No que respeita à energia, e em particular ao gás, a Península Ibérica tem sido essencialmente uma ilha na União Europeia. A condição periférica de Portugal e Espanha, e a ausência de um verdadeiro Mercado Único da Energia na União, contribuíram para este estado de coisas. Tal como contribuiu a atitude da França, cuja oposição foi decisiva para que o famoso gasoduto dos Pirenéus, que chegou a estar contemplado num acordo tripartido entre estes três países, desaparecesse em 2019 da lista de Projetos de Interesse Comum (PCI) da UE.
Com o arranque da Presidência Francesa do Conselho da União Europeia, e depois de Paris ter decidido, com razoável sucesso, fazer da energia nuclear uma "bandeira" na luta contra as alterações climáticas, as perspetivas de que este estado de coisas mudasse não eram as melhores. E assumo-o na qualidade de alguém que, em sintonia com toda a delegação do PSD, esteve ativamente empenhada nestes últimos dois anos em reabilitar o projeto dos Pirenéus.
Mas por vezes há acontecimentos que mudam as circunstâncias da noite para o dia. E a invasão da Ucrânia pela Rússia foi um desses acontecimentos. Não o definiria como uma oportunidade, até porque uma guerra, em especial com as implicações que esta já teve e terá, nunca será positiva nem para Portugal nem para nenhum país. No entanto, a Europa foi forçada a refletir sobre as consequências da sua falta de autonomia energética. E a reconsiderar, sobretudo os países da Europa Central, mais expostos à Rússia, quem são e quem devem ser no futuro os seus parceiros estratégicos. Ao mesmo tempo, os incidentes graves ocorridos em centrais nucleares da Ucrânia, no âmbito das operações russas, refrearam o entusiasmo a que vínhamos assistindo em torno desta forma de produção de energia.
Entre as medidas anunciadas na semana passada pela Comissão Europeia, no pacote intitulado Repower Europe, que aponta para a total independência em relação à energia russa até 2030, estão várias que tenho defendido no Parlamento Europeu. Nomeadamente, o reforço da aposta nas renováveis e no desenvolvimento de novas formas de energia limpa e acessível, bem como, no curto prazo, a possibilidade da compra conjunta do gás, a avaliação da capacidade instalada de armazenamento e a revisão das interligações, tendo em vista a diversificação dos fornecedores.

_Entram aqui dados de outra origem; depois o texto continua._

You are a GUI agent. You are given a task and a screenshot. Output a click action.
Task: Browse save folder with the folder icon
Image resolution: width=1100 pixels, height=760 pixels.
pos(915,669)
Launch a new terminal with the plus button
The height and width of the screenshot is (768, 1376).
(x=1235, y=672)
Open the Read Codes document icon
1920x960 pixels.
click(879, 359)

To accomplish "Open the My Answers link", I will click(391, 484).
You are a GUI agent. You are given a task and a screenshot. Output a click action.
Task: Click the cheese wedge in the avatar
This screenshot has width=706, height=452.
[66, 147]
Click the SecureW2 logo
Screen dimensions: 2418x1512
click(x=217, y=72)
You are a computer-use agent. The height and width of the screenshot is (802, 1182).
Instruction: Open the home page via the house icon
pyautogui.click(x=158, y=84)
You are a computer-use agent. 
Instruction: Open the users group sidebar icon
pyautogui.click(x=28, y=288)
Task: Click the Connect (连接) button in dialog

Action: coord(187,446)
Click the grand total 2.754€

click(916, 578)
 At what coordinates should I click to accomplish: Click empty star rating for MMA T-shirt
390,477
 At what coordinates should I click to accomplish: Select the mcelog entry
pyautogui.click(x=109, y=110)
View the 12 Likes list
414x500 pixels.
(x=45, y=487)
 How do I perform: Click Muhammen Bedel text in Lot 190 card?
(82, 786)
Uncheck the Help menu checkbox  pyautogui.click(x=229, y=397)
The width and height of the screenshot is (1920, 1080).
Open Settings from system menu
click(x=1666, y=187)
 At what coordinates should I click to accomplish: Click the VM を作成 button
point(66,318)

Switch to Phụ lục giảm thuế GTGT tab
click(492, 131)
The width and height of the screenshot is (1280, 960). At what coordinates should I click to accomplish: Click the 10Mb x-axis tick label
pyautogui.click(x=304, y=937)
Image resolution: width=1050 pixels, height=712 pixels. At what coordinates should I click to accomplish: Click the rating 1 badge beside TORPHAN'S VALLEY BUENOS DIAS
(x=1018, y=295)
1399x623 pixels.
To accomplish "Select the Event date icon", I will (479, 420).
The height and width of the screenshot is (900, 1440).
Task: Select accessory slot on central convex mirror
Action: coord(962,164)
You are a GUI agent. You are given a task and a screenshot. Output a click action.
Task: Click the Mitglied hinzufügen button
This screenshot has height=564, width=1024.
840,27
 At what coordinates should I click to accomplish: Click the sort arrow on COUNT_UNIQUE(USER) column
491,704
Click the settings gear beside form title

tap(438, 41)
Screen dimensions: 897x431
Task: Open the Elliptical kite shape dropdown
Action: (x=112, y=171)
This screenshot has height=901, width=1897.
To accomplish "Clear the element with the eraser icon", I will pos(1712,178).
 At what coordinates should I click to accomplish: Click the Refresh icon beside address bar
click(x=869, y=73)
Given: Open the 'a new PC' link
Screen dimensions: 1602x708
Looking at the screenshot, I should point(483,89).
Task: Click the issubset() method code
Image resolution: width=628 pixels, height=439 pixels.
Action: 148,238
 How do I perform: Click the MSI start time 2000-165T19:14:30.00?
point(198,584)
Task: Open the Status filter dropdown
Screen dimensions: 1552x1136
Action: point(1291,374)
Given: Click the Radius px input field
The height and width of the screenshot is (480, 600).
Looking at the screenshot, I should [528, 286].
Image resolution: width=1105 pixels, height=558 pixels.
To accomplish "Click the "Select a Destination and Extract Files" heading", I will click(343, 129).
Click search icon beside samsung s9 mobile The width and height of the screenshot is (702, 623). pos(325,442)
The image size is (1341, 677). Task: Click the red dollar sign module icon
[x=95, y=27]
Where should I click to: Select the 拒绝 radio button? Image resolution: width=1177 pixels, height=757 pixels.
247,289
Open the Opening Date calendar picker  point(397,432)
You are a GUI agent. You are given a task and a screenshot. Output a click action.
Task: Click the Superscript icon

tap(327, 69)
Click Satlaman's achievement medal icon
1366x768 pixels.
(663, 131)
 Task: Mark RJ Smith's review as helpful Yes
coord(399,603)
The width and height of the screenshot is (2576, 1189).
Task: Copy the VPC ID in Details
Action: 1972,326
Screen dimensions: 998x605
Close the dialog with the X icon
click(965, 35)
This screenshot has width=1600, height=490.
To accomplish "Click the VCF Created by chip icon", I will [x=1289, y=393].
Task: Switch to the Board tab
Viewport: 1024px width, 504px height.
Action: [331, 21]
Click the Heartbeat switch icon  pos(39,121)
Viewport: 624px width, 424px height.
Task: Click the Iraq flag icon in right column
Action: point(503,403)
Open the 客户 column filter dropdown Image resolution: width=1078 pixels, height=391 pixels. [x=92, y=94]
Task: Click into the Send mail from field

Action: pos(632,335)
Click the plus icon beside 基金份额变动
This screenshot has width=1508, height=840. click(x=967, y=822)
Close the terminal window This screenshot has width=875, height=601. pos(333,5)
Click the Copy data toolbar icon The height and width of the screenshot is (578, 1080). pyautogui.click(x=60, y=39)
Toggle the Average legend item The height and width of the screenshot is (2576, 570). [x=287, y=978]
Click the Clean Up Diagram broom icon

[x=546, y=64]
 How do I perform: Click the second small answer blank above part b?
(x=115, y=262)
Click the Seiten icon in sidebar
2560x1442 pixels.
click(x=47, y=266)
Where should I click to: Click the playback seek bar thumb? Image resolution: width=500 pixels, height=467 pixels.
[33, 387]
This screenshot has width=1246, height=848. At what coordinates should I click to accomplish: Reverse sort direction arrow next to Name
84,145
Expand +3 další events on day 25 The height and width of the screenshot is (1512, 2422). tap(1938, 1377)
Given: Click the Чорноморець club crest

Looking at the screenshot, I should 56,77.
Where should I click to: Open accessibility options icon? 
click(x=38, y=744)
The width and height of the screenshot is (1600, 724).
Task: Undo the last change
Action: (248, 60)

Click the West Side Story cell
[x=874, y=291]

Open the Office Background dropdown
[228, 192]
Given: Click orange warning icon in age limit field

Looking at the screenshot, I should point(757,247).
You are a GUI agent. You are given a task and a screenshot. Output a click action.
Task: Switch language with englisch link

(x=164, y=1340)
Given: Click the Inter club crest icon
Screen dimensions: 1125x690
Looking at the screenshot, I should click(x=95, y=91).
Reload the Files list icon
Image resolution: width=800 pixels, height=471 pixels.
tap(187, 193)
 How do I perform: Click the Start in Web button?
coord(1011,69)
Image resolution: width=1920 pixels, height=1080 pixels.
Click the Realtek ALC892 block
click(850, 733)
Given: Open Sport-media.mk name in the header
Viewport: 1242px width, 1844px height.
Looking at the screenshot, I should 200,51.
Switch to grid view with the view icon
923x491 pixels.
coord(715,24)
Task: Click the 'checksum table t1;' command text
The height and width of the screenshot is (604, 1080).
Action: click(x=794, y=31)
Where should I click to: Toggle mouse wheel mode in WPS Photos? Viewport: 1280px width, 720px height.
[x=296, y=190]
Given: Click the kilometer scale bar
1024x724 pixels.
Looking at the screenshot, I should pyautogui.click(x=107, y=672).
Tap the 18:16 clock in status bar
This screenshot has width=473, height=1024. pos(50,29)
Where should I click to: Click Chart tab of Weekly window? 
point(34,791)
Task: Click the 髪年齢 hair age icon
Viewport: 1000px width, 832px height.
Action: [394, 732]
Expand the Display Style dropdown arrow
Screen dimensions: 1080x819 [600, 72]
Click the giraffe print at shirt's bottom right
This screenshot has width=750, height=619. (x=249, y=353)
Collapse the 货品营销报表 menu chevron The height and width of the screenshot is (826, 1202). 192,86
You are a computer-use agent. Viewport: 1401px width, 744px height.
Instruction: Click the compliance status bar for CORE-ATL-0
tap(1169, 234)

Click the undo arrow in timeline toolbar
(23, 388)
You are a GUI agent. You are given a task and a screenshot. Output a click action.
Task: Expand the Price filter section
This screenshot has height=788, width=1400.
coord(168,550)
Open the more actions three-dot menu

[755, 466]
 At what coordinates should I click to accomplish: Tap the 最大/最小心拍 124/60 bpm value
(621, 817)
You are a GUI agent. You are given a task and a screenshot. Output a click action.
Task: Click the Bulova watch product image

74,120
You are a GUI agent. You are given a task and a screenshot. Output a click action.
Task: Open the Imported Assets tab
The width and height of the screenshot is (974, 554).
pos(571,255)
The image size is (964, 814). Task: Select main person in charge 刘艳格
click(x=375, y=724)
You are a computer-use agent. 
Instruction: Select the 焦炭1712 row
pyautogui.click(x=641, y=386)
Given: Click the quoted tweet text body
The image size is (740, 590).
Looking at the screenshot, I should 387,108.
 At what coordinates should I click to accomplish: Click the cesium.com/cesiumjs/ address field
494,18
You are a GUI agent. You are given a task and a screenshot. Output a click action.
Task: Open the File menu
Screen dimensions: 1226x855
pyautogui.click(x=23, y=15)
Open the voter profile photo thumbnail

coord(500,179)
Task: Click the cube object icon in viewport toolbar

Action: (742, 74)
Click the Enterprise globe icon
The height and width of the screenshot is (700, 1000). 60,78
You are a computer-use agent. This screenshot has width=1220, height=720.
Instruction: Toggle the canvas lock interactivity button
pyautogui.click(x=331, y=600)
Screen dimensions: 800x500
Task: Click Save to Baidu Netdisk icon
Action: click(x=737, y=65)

O gasoduto dos Pirenéus pode e deve fazer parte desta reflexão. Porque a sua relevância ficou demonstrada na presente crise. Portugal e Espanha podem servir como pontos de importação e distribuição pela Europa de gás natural, tirando partido dos terminais de gás natural liquefeito existentes nos seus territórios. E esta infraestrutura continuará a fazer sentido no futuro, nomeadamente para o hidrogénio. Por isso, fiquei muito feliz, na semana passada, ao receber a garantia do vice-presidente Timmermans de que este tema regressou à agenda europeia.
Isso mesmo foi aliás pedido à Presidente da Comissão Europeia, Ursula von der Leyen, ao Presidente do Conselho Europeu, Charles Michel, e ao Presidente francês, Emmanuel Macron, numa carta enviada pelas delegações portuguesa, espanhola e francesa do Partido Popular Europeu. Mas na referida carta, não apenas era colocada a questão do gasoduto dos Pirenéus. Foi igualmente pedido ao executivo Europeu que acelerasse as interligações transfronteiriças de eletricidade, também a partir da Península Ibérica, projetos que continuam a constar das listas PCI, mas cujos prazos de conclusão se estendem até perto do final desta década.
Portugal, que tem sido um caso de sucesso no desenvolvimento das renováveis, e onde existe ainda muita margem de crescimento a esse nível, poderá no futuro vir a transformar-se num verdadeiro exportador de eletricidade, ajudando a União Europeia a ultrapassar a sua dependência externa e tirando também disso óbvios benefícios. Para que tal suceda, no entanto, faltam as ligações de que nos levarão da periferia para o centro do mercado energético europeu.